The best books for understanding inequality and why there are still big disagreements over the cause
My book is one of those books looking at the causes of inequality.
In my book I look at inequality and its relationship to poverty and wealth. About the fact that we live in a world of very many poor people and a very few extremely rich ones—the poor and the plutocrats of its title. It differs though from many other books on this subject by its global and historical perspective.
From these perspectives the last twenty years have seen declines in inequality between countries and the fastest fall in the numbers of absolutely poor in history—those living on less than the World Bank extreme poverty line of US$1.90 per day. In parallel, inequality within some countries has, since 1980, increased markedly, particularly in the US and the UK. This increase stands in stark contrast to the falls in inequality in now-rich countries from the early part of the twentieth century until the 1970s.

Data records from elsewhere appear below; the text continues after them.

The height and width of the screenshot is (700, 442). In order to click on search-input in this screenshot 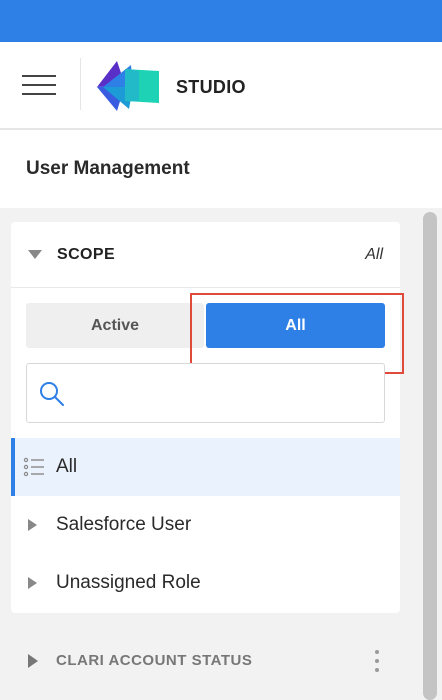, I will do `click(223, 394)`.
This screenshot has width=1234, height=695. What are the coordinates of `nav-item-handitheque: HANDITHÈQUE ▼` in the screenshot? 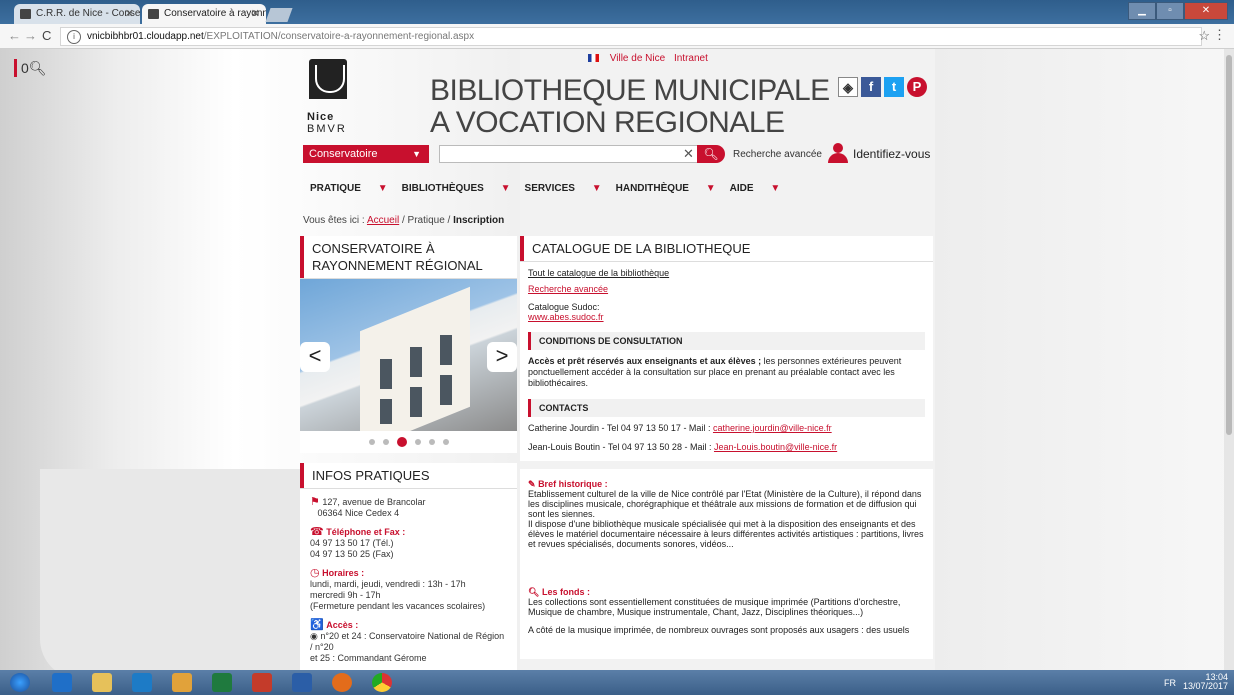 It's located at (666, 188).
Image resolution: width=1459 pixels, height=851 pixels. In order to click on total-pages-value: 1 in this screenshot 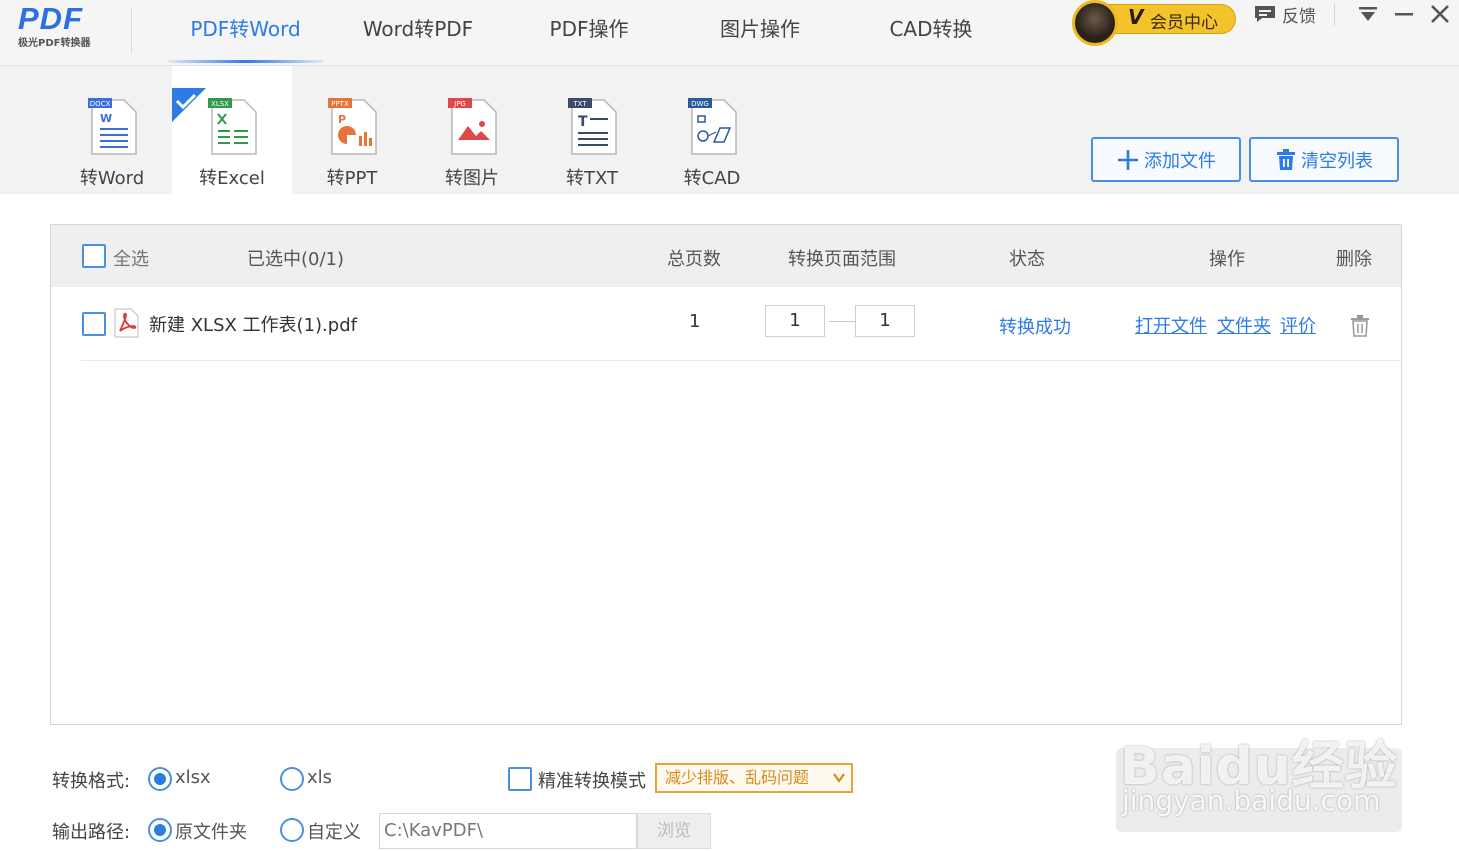, I will do `click(695, 322)`.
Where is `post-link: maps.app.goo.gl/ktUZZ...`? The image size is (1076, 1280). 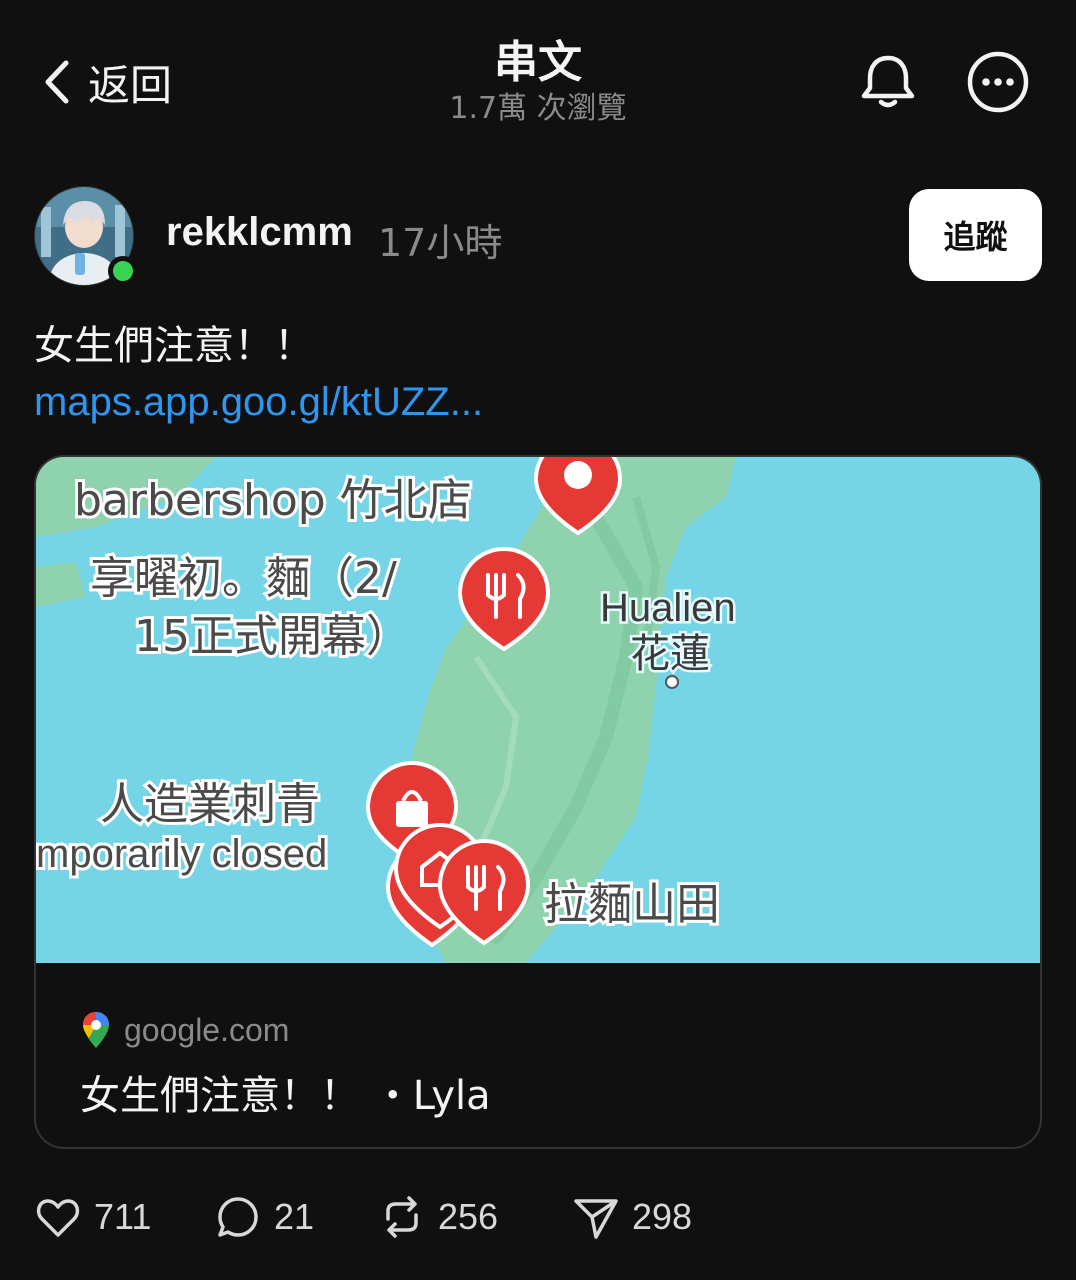 post-link: maps.app.goo.gl/ktUZZ... is located at coordinates (258, 402).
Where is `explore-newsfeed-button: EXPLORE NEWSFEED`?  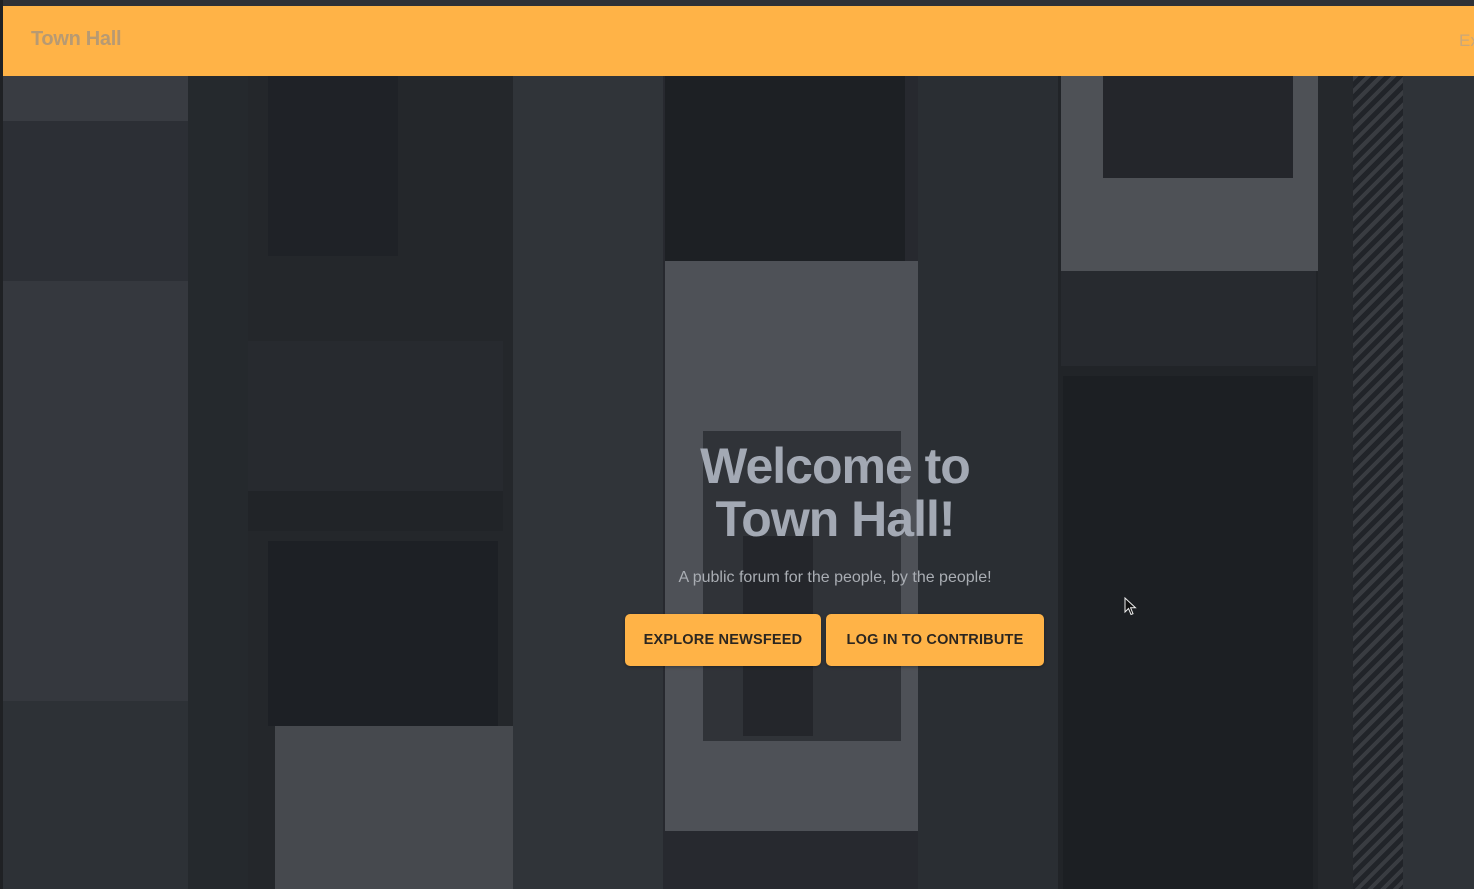
explore-newsfeed-button: EXPLORE NEWSFEED is located at coordinates (723, 640).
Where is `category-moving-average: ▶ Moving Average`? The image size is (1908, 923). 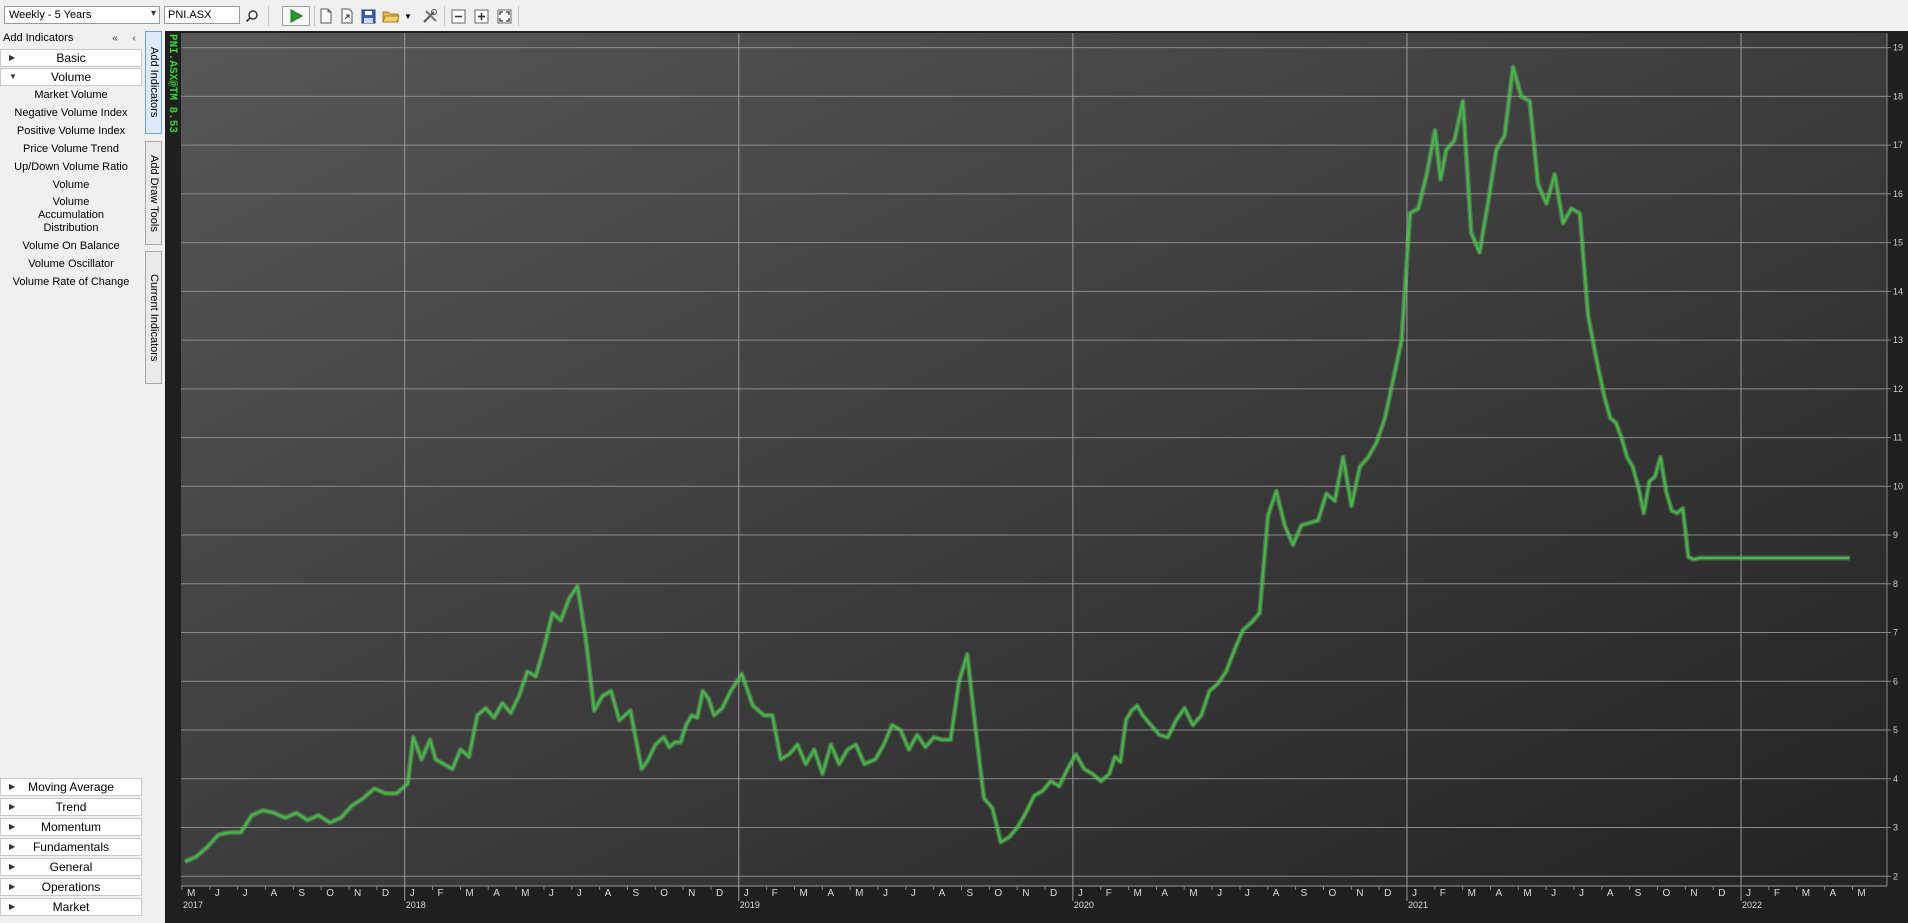 category-moving-average: ▶ Moving Average is located at coordinates (71, 787).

This changing pattern of inequality is viewed through the lens of how, over the course of the last two centuries, the value of relatively unskilled labour has changed. The rising value of such labour has provided a ladder by which, in countries which have found the key, the incomes of all have risen.
To understand the co-existence of the poor and the plutocrats we need to examine patterns of growth in national income and how the 1 per cent have captured, in some countries, an increasing share of that income. This book seeks to explain how we have come to live in a world of such high levels of incomes and such dissatisfaction with how that income is distributed.